→ **DATA LISTING**:
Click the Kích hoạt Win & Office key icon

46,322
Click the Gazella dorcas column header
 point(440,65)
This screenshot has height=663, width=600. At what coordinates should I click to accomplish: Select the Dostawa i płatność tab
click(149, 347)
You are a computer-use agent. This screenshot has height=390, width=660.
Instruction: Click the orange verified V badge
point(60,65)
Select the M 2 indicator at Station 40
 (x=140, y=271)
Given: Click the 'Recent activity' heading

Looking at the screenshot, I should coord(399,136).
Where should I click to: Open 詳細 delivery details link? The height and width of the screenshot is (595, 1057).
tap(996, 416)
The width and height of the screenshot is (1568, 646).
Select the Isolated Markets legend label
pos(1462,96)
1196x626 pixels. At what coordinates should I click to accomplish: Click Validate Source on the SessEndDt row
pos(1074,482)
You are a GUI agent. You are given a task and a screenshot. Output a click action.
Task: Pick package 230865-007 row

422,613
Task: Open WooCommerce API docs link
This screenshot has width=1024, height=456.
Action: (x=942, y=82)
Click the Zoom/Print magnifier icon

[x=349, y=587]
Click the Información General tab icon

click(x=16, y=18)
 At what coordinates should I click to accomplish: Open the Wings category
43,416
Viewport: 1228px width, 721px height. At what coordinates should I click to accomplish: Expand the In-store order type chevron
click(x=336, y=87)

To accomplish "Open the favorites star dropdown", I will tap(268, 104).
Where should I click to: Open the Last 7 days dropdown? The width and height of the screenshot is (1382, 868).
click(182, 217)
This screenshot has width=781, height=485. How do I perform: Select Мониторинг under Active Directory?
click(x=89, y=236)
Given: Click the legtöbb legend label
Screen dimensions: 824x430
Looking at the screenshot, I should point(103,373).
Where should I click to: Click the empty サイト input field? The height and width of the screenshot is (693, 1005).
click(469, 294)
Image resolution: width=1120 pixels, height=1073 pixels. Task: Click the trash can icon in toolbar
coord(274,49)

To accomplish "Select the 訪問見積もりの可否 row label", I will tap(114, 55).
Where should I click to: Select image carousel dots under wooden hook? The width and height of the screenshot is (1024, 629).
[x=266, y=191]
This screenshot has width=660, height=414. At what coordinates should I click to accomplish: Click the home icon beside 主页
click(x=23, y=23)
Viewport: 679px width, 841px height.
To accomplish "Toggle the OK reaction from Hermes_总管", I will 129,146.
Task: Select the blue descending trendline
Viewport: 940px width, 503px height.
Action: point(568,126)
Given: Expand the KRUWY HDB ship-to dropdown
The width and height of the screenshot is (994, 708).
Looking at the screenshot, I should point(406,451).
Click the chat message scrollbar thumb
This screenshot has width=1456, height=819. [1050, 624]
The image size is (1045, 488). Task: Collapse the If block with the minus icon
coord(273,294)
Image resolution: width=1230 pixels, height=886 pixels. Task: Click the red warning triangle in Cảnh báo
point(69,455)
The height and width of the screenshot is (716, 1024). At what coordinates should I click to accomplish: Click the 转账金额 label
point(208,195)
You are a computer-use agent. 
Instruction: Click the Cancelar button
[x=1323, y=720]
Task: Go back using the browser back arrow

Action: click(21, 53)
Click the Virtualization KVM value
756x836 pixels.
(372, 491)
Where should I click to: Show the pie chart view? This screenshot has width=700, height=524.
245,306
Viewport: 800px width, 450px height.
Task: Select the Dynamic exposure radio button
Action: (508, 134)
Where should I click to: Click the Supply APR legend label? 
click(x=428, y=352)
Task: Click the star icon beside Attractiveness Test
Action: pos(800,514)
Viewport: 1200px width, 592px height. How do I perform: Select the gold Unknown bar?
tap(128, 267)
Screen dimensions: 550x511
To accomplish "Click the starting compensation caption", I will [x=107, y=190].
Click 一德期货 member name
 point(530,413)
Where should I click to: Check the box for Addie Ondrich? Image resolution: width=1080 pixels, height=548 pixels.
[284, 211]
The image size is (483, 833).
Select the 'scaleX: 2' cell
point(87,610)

→ **EXERCISE DESCRIPTION**: Wherever the string "will" appears in the entries above, list that line.

→ **REPLY**:
To accomplish "Open the favorites star dropdown", I will tap(268, 104).
To accomplish "Select the 訪問見積もりの可否 row label", I will tap(114, 55).
To accomplish "Toggle the OK reaction from Hermes_总管", I will 129,146.
To accomplish "Click the starting compensation caption", I will [x=107, y=190].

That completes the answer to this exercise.